Chase swallowed hard and ground her teeth.
Maybe it was her stature, the fact that she was a woman, or the fact that she was attractive, or maybe it was all of these things, working in concert to ensure that others didn’t take her seriously.
Didn’t treat her with respect.
“Thank you,” Chief Downs said with a sly grin when she had finally taken up residence beside him.
The charade apparently complete, Martinez stepped forward and said, “This is Special Agent Chase Adams, she will be assisting me on this investigation. I ask that you give her your full cooperation.”
Chase glared at him.
You want them to show me respect?
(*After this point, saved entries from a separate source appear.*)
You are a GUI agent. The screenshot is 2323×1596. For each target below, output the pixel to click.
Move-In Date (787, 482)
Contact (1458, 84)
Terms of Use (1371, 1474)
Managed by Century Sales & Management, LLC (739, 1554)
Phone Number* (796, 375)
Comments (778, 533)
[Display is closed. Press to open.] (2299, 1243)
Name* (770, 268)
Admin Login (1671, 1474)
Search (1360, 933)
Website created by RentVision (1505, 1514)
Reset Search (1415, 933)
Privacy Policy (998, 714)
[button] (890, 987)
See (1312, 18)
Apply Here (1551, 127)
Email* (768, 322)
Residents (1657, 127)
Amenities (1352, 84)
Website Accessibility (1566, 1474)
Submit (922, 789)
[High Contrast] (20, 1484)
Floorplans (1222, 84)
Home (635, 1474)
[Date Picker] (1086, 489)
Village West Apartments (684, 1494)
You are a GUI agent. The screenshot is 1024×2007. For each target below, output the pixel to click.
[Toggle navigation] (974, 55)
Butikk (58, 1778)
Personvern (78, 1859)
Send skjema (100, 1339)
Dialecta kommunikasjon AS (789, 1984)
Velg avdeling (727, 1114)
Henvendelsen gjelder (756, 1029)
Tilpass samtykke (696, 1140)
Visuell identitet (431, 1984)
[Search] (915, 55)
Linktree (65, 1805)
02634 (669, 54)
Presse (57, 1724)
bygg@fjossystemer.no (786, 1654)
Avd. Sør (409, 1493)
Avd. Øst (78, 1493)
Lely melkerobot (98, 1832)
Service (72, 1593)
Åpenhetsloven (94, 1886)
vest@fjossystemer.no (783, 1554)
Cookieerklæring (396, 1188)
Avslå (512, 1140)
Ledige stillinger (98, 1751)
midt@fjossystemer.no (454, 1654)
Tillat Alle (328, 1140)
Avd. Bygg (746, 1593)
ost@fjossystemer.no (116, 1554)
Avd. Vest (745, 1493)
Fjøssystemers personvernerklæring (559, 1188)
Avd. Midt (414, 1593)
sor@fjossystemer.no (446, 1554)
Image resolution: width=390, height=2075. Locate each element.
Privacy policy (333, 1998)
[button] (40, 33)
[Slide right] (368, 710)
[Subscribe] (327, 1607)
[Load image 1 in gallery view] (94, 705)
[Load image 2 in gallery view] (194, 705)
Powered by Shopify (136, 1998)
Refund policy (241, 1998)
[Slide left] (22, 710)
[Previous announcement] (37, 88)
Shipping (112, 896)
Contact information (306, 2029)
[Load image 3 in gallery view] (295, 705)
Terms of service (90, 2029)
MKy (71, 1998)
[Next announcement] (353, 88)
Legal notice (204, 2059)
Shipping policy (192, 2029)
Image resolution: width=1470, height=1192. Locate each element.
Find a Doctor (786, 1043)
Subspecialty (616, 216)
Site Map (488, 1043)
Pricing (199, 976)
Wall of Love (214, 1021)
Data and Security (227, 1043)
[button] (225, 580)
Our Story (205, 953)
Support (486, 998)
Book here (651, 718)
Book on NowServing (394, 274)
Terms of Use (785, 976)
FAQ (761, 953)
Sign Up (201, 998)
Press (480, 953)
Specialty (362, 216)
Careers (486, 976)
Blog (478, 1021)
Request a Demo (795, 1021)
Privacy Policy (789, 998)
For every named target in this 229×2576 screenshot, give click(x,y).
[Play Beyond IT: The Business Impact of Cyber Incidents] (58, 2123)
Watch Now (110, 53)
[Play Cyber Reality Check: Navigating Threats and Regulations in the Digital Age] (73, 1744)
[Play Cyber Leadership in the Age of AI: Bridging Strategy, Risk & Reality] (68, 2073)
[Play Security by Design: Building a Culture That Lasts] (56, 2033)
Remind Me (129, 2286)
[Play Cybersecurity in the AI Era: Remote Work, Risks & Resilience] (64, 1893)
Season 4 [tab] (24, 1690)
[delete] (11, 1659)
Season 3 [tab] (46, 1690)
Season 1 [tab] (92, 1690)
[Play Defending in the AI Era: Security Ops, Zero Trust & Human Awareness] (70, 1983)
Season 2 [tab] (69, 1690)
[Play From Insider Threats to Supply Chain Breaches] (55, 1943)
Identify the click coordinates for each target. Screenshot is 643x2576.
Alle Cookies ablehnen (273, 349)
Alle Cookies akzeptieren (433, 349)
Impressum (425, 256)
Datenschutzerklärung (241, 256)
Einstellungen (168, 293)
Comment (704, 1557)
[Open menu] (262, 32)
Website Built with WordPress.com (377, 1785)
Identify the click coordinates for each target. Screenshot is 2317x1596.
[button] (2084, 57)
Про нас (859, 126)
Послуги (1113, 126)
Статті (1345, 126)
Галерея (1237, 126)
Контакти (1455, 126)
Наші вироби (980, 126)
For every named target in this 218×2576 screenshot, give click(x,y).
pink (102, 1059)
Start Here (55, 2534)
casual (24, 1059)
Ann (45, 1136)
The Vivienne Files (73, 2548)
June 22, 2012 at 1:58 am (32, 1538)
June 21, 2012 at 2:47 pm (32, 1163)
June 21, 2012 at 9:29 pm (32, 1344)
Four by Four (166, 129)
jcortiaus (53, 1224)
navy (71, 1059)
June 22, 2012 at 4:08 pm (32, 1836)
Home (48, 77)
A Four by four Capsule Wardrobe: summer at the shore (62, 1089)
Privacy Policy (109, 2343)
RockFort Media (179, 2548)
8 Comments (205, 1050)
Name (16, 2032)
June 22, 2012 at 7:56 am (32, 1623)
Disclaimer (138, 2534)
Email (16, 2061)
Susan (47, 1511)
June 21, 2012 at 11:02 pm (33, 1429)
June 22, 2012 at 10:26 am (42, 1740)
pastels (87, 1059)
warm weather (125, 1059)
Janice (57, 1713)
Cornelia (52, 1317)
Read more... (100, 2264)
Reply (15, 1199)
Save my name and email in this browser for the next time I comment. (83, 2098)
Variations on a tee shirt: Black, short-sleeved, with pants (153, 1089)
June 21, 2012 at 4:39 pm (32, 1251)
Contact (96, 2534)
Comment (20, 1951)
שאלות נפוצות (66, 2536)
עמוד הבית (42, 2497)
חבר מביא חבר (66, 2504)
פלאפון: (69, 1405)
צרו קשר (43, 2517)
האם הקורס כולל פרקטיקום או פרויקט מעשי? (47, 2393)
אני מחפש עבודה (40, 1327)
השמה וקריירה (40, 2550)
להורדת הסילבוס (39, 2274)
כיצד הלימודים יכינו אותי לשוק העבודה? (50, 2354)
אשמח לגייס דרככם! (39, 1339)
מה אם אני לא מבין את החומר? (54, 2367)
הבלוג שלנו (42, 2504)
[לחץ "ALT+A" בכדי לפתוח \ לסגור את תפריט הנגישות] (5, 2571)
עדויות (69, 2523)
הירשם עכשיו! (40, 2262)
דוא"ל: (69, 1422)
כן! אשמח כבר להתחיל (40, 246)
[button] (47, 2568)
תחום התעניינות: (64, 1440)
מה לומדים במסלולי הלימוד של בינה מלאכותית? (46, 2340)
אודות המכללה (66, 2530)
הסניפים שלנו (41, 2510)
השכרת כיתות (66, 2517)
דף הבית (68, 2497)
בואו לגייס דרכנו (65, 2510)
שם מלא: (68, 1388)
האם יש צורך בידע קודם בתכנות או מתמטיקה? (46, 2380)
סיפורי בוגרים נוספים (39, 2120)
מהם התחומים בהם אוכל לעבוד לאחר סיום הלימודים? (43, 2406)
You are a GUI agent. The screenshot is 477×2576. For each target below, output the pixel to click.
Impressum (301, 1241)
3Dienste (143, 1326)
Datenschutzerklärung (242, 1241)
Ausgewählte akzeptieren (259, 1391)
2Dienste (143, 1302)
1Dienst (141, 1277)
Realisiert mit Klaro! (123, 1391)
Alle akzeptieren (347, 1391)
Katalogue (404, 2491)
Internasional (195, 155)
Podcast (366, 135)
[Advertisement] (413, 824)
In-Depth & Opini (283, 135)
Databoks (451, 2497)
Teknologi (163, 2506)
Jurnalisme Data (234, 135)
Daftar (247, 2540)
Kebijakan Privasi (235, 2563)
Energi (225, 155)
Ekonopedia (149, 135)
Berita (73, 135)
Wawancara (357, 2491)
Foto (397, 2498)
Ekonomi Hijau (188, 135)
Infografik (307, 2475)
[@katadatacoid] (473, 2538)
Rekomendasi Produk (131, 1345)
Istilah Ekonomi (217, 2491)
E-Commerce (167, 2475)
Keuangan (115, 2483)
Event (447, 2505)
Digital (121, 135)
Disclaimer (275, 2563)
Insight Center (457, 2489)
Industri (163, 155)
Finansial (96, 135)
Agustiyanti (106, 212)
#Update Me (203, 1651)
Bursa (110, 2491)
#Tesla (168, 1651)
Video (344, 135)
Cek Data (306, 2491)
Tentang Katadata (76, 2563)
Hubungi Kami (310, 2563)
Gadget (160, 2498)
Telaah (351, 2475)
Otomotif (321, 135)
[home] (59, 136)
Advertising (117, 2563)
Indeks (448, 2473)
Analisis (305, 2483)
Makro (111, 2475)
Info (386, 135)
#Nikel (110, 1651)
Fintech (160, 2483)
After what you just pulled?
Chase desperately wanted to say something, to come back with a quip, but bit her tongue.
It had been her dream, her goal to become an FBI Agent, and she wasn’t going to jeopardize this on her first case, no matter how unconventional things had been up to this point.
Instead, she locked eyes with any of the Girdwood PD who dared look in her direction.
She had been through this before, of course, and knew that the one thing that these bullies craved more than anything was a response.
And Chase refused to give them one.
“Now that the introductions are done,” Downs said, “I’ll give you a rundown of what we know to date. As you guys are probably aware, two days ago a truck driver,” he used a pointer to tap at a photograph taped to the blackboard behind him, “Henry Buckly found the bodies as he was shipping goods north. The frozen stiffs—” Chase cringed at the term as he moved the pointer to photos of the two girls, “—were Yolanda Strand and Francine Butler, both 22, both sophomores at University of Alaska, Anchorage. Their feet had been hacked off with what CSU thinks is a heavy-duty hacksaw, and then the wounds were crudely cauterized with something very hot.” The pointer moved to images of the stumps, and Chase saw several of the men in the audience cringe. “Forensic pathology has confirmed that while it would have been difficult to remove the feet, the cauterizing was extremely crude—our unsub likely has some, but not extensive, medical knowledge. Or a good internet connection, I suppose. Agent Martinez?”